### Text passage
Reputation: 726
I am following questions like this and blogs like this one but I cannot make the connection work due to (I think) library versions conflict.
I want to use this library, which afaik is the most used and referenced one, to connect from a aws glue job to Salesforce. This code works on my local machine, but on glue I get the following message when I use "python shell" configuration: ERROR: botocore 1.12.232 has requirement urllib3<1.26,>=1.20; python_version >= "3.4", but you'll have urllib3 1.26.2 which is incompatible.
Or, if I use "spark" option: Traceback (most recent call last): File "/tmp/bp-etl-crm-sparkV2", line 1, in <module> from simple_salesforce import Salesforce File "/tmp/simple_salesforce-1.10.1-py2.py3-none-any.whl/simple_salesforce/__init__.py", line 4, in <module> from .api import Salesforce, SFType File "/tmp/simple_salesforce-1.10.1-py2.py3-none-any.whl/simple_salesforce/api.py", line 18, in <module> from .login import SalesforceLogin File "/tmp/simple_salesforce-1.10.1-py2.py3-none-any.whl/simple_salesforce/login.py", line 16, in <module> from authlib.jose import jwt ModuleNotFoundError: No module named 'authlib'
The code is as simple as a connection and a query, which again, I've tested and the credentials and connection do work when I try from a local console and not aws glue:
from simple_salesforce import Salesforce
def main():
print("INIT")
sf = Salesforce(username='username', password='pw', security_token='securitytoken', domain='test')
res_bulk = sf.bulk.Account.query('SELECT Id, Name FROM Table')
print(res_bulk)
if __name__ == "__main__":
main()
What have I tried so far:
As I said, I have tried to both configure the job as python shell, with Glue 1.0, and Spark with Glue 2.0. Both fail due to dependencies problems.
######
### Entries shown
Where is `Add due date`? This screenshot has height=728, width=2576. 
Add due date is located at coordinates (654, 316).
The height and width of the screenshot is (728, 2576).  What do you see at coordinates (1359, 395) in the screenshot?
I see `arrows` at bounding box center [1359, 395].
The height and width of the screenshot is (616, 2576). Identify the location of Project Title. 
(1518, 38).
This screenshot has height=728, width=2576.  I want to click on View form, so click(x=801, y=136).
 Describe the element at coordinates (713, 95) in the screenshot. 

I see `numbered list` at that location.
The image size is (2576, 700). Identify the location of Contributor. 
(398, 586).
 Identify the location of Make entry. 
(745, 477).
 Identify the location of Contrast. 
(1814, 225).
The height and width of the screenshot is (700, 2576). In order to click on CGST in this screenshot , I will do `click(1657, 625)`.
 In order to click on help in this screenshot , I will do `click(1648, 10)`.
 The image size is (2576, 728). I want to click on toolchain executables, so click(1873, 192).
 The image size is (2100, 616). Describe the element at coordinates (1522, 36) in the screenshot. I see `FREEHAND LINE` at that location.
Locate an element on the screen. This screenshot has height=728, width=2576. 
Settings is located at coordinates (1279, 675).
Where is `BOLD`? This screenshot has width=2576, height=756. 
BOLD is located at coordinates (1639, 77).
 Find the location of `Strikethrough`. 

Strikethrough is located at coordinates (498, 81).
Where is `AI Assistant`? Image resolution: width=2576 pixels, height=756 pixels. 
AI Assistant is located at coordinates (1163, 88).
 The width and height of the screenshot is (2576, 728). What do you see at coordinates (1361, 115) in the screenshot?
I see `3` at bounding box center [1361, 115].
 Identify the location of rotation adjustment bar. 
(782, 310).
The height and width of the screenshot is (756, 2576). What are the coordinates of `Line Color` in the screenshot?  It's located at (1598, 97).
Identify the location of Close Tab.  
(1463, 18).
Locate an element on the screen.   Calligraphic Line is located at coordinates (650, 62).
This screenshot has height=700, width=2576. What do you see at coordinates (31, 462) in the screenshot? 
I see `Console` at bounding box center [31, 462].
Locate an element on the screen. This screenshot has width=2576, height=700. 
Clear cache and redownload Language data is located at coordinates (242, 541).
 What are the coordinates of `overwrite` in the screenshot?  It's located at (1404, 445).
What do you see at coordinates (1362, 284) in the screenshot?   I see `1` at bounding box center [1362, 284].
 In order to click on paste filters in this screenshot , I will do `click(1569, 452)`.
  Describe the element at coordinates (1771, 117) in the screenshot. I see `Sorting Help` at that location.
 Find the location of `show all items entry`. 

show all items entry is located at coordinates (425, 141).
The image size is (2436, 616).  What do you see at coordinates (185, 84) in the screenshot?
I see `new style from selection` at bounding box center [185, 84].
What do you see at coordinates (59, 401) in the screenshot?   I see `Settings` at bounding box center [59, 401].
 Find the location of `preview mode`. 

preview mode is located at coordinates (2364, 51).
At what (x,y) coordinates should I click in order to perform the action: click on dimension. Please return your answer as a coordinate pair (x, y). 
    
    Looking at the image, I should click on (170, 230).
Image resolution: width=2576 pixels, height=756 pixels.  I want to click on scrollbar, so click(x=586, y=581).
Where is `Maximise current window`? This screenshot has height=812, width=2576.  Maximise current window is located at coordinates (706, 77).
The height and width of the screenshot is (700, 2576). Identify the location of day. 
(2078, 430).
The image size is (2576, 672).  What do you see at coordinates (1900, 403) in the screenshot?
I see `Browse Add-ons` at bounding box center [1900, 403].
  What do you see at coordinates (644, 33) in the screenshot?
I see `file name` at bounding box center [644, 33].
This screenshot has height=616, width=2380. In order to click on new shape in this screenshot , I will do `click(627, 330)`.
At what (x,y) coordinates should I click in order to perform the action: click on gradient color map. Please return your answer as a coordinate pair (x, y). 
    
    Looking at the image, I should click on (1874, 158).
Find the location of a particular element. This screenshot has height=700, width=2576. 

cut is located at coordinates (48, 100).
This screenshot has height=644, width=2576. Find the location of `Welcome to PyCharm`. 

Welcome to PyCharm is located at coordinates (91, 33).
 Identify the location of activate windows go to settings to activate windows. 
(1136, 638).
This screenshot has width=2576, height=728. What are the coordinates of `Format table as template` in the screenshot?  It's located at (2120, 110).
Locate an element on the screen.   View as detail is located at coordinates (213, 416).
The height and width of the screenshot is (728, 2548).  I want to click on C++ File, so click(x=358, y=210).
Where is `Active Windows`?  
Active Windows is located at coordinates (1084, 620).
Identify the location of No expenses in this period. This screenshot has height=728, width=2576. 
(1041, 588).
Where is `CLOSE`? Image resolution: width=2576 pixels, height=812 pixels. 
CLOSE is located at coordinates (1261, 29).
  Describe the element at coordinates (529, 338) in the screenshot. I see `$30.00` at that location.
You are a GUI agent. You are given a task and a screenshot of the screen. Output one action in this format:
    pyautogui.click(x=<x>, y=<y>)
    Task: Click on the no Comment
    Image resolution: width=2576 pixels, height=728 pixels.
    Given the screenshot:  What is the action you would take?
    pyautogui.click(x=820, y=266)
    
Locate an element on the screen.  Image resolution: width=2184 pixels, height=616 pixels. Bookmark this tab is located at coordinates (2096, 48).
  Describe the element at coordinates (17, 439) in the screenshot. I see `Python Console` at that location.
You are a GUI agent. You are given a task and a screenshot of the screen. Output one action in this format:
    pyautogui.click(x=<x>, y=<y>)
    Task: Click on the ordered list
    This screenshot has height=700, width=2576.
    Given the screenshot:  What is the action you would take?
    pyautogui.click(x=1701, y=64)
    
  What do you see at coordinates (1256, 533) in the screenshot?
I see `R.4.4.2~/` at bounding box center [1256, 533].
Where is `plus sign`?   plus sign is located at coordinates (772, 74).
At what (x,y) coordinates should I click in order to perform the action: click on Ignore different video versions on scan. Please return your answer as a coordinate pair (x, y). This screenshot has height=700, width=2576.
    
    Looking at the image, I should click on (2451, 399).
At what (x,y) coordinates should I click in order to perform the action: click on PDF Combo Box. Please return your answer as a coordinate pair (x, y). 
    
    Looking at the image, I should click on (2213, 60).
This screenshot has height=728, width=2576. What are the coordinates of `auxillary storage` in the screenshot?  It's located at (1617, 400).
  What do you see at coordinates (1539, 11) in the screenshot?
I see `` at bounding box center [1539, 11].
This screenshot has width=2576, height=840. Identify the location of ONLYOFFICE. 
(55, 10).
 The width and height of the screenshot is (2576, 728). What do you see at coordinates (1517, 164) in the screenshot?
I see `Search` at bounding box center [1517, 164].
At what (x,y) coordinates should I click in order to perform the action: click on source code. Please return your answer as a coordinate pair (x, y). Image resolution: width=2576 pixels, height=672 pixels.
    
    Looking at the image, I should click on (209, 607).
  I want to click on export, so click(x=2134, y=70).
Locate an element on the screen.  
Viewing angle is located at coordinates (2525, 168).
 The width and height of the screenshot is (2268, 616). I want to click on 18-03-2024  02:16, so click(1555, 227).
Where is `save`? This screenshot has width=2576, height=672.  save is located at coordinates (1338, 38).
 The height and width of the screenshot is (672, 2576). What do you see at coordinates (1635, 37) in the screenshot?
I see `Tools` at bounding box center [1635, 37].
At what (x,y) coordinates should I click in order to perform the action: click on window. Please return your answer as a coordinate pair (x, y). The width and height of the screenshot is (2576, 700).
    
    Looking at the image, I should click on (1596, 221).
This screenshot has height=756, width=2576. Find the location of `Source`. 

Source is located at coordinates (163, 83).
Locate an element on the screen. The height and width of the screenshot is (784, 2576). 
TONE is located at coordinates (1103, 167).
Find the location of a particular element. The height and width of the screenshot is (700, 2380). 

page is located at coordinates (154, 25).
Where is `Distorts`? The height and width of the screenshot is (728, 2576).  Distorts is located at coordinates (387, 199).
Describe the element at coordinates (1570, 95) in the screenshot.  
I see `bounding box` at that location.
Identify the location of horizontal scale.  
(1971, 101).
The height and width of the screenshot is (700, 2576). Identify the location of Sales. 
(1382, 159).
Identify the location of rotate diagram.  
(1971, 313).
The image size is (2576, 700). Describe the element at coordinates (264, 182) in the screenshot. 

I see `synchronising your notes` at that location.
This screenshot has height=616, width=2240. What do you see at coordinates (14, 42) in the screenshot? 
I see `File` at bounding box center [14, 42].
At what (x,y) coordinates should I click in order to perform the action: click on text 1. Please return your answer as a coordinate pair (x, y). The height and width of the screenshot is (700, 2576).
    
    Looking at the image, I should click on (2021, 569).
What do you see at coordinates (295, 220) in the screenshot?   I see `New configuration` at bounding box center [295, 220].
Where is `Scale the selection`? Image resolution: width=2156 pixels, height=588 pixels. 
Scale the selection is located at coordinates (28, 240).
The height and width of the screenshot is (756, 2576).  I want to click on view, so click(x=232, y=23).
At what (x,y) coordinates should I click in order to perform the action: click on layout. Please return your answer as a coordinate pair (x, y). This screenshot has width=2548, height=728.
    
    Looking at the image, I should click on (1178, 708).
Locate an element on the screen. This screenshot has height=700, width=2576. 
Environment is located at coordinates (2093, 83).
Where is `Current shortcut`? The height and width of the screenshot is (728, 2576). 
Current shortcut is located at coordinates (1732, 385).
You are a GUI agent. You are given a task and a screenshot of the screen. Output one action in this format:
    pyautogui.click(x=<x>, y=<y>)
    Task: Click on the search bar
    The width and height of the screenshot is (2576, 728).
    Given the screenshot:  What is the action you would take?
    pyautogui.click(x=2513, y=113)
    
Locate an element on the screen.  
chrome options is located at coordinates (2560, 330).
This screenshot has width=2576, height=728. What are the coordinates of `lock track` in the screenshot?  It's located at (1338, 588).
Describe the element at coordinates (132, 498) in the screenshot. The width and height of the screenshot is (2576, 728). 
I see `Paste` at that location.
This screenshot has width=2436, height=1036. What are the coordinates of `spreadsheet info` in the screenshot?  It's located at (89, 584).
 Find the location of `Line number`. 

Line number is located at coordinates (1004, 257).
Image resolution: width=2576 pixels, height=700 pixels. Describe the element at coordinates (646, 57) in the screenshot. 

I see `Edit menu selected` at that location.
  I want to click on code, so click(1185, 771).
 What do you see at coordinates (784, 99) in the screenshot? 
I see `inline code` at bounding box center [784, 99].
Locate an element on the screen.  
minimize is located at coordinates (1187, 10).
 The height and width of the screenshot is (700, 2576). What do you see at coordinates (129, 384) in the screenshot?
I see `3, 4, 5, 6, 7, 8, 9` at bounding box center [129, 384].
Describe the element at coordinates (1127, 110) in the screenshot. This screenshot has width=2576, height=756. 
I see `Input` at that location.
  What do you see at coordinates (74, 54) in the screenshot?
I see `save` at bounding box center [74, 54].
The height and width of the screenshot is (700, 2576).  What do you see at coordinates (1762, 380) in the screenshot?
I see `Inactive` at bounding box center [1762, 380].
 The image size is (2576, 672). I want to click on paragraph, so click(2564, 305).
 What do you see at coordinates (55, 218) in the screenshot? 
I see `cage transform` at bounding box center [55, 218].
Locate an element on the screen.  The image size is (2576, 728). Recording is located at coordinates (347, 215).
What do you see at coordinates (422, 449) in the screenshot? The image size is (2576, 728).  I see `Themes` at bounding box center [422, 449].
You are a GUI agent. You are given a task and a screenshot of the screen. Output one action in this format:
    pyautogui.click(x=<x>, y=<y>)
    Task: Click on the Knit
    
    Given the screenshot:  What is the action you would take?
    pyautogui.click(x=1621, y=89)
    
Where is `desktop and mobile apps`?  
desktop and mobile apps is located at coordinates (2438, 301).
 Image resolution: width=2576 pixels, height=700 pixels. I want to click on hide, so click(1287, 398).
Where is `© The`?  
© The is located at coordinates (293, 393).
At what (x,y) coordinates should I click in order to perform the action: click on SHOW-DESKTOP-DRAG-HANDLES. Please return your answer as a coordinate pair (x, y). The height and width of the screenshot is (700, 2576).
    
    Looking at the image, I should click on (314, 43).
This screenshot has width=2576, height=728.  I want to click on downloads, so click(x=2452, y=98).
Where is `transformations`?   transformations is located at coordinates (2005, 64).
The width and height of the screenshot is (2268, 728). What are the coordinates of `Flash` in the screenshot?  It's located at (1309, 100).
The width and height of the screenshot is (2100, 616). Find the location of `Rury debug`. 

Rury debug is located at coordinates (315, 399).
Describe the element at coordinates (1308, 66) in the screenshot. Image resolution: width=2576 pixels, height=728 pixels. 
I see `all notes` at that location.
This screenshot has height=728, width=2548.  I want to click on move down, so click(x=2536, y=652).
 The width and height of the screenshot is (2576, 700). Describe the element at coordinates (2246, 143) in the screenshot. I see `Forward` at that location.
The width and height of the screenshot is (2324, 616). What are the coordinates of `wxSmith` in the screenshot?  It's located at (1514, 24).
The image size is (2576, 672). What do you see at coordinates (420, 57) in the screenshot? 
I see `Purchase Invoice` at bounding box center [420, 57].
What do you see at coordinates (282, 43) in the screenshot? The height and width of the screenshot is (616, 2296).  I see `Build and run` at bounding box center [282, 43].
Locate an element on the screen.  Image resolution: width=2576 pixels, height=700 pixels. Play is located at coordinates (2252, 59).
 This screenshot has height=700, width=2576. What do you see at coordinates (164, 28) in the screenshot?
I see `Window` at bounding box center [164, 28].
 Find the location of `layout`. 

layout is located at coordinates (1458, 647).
######
- [Exercise goal]: Write out the forum post about connecting an AWS Glue job to Salesforce in full, word for word.

- [Answer]:
Reputation: 726
I am following questions like this and blogs like this one but I cannot make the connection work due to (I think) library versions conflict.
I want to use this library, which afaik is the most used and referenced one, to connect from a aws glue job to Salesforce. This code works on my local machine, but on glue I get the following message when I use "python shell" configuration: ERROR: botocore 1.12.232 has requirement urllib3<1.26,>=1.20; python_version >= "3.4", but you'll have urllib3 1.26.2 which is incompatible.
Or, if I use "spark" option: Traceback (most recent call last): File "/tmp/bp-etl-crm-sparkV2", line 1, in <module> from simple_salesforce import Salesforce File "/tmp/simple_salesforce-1.10.1-py2.py3-none-any.whl/simple_salesforce/__init__.py", line 4, in <module> from .api import Salesforce, SFType File "/tmp/simple_salesforce-1.10.1-py2.py3-none-any.whl/simple_salesforce/api.py", line 18, in <module> from .login import SalesforceLogin File "/tmp/simple_salesforce-1.10.1-py2.py3-none-any.whl/simple_salesforce/login.py", line 16, in <module> from authlib.jose import jwt ModuleNotFoundError: No module named 'authlib'
The code is as simple as a connection and a query, which again, I've tested and the credentials and connection do work when I try from a local console and not aws glue:
from simple_salesforce import Salesforce
def main():
print("INIT")
sf = Salesforce(username='username', password='pw', security_token='securitytoken', domain='test')
res_bulk = sf.bulk.Account.query('SELECT Id, Name FROM Table')
print(res_bulk)
if __name__ == "__main__":
main()
What have I tried so far:
As I said, I have tried to both configure the job as python shell, with Glue 1.0, and Spark with Glue 2.0. Both fail due to dependencies problems.